In the end, this will probably be the crisis that forces Sam to take stock and make some changes. Right now, though, he just really needs a friend, and I’m ready to be there for him. I’m the only person he’s told about the accident, and how much he hates who he has become and everything about himself. He is holed up in Jersey, and I’m not far from heading to Port Authority and busing out to Jersey to make sure he’s okay.

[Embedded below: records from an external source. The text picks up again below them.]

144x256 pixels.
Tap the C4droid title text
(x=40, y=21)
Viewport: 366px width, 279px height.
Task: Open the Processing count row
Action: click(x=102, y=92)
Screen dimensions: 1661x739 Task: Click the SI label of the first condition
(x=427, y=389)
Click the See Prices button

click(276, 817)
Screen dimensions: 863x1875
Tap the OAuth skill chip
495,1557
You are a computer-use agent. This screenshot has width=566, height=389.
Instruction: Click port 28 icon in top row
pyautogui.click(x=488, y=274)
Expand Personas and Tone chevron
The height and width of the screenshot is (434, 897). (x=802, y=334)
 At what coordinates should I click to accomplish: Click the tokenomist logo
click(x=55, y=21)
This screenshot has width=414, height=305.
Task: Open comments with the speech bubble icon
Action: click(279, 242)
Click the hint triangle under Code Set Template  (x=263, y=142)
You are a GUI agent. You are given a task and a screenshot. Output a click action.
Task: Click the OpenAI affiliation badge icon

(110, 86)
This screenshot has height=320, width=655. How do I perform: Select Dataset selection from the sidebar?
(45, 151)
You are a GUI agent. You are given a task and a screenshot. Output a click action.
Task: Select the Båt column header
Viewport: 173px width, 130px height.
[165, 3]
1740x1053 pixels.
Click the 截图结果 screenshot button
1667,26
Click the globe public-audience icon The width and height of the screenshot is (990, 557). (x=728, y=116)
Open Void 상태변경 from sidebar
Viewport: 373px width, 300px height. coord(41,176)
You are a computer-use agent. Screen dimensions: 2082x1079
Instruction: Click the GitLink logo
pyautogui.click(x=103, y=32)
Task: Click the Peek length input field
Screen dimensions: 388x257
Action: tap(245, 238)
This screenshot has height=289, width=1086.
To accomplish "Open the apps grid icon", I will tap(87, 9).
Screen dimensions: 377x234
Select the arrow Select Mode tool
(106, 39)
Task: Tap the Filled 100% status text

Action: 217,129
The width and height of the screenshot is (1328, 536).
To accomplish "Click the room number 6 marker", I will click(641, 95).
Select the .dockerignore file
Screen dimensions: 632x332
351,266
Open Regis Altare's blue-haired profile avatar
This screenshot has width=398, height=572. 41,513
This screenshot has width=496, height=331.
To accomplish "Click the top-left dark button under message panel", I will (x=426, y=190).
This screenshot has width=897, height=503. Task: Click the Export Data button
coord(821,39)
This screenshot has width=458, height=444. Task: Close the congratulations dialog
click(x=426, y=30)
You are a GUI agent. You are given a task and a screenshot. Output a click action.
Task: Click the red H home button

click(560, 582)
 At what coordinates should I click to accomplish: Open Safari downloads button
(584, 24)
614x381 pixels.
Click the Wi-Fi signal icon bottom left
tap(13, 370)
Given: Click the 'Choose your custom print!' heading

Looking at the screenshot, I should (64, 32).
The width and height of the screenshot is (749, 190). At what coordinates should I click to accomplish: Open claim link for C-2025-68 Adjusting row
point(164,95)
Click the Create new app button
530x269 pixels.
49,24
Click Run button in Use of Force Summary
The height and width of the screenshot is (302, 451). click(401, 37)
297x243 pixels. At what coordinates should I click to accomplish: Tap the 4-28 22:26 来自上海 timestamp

The problem? He has alluded, especially when drunk, to having feelings for me, which apparently may go back a while. I don’t know how serious it is — we did sleep together once, before I knew that he had these feelings. But I’ve been trying to walk the line of considering his feelings while keeping our great platonic friendship going, and to my knowledge there is no ambiguity about our relationship, or at least I’ve tried to keep my signals clear. I’ve got a new boyfriend, and Sam says he’s happy for me — although noting in the same sentence all the reasons why I am wonderful and that if this guy mistreats me he’ll be on the scene with fists swinging. So, I’m worried that if I am the one person who helps him through this and is there during a very vulnerable time, he may become even more sad or frustrated because of his attraction to me.

Now, I’m not suggesting that I back off or abandon him. He needs a friend, and I’m going to be there for him. My question is, do you have any suggestions for navigating away from these boy-girl minefields while I’m supporting him and acting as, perhaps, his closest friend and confidante in a difficult time?

Thanks, Sars —
Love Him, But Not Like That


Dear Not Like That,

If you’ve made it plain to him that it’s not going to happen between you, I don’t think you should worry about it — and if you haven’t, it’s easy enough just to tell him gently that you don’t feel the same way. Surely he’s figured that out by now, and if he chooses now to bring it up again, it’s foolishness on his part (and possibly a little manipulation of the “she knows I need her, so I’ll just take advantage of that” variety).

He’s a good friend of yours, but moving on really is his responsibility. Let him take it on for himself if he needs to.